Короче, я, конечно, не думаю, что ты — Бог, и не жду от тебя исполнения желаний или еще там чего. Просто я благодарна, что могу поговорить с тобой, а ты не против послушать. Но мне лучше поторопиться, а то я никогда не нагоню события.
Дзико с папой все еще разговаривали на балконе, а молодая монахиня, которую звали Мудзи, помогла мне сделать чаю, а потом мы все вели вежливый японский разговор ни о чем, пока не пришла мама, и по тому, какой удивленной она притворилась, обнаружив двух буддийских монахинь у себя в гостиной, я просекла — это она все организовала, плюс она зашла в магазин и набрала суши навынос на пятерых, а еще большую бутылку пива, что она никогда бы не сделала только для меня и папы.
Потом я сбежала в спальню и зашла в интернет проверить статистику «Трагической и безвременной кончины переводной ученицы Нао Ясутани», но с тех пор как я проверяла последний раз, ничего не изменилось, что было очень грустно, учитывая тот факт, что я была мертва меньше двух недель — и уже забыта. Нет ничего печальнее киберпространства… но я это уже говорила.
Мне было слышно, как они в гостиной разговаривают о том, что храм Дзико нуждается в ремонте и что данка[83] не могут оплатить работы, потому что вся молодежь уезжает в город, а у оставшихся стариков денег немного.
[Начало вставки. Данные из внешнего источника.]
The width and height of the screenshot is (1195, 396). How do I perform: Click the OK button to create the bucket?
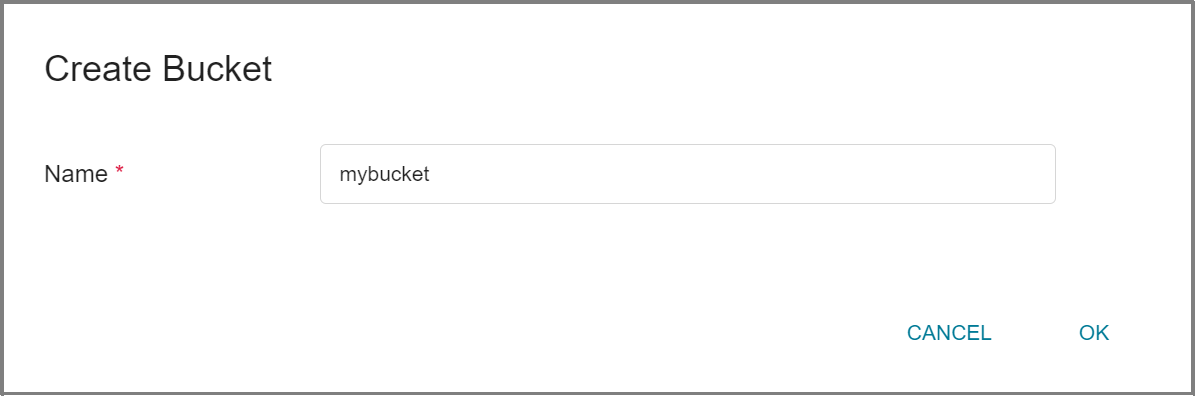click(1094, 333)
Потом они сменили тему, понизив голоса, и я расслышала слова идзимэ и хомусику[84], и ниююгакусинкэн[85], и пришлось надеть наушники, чтобы не слушать дальше. Есть одна вещь, которая тоскливее киберспейса, — это быть подростком и сидеть в твоей общей с родителями-лузерами спальне, потому что они слишком бедны, чтобы снимать квартиру побольше, где у тебя могла бы быть отдельная комната, и слушать, как они обсуждают твои так называемые проблемы. Я подкрутила громкость и послушала пару треков из Ника Дрейка, которого мне дал папа и на которого я в то время начала всерьез подсаживаться. Песни у Ника Дрейка очень печальные. «Время сказало мне». «С днем покончено». Он тоже совершил самоубийство. Наконец, я уже больше не могла этого выносить, сдалась и пошла в гостиную.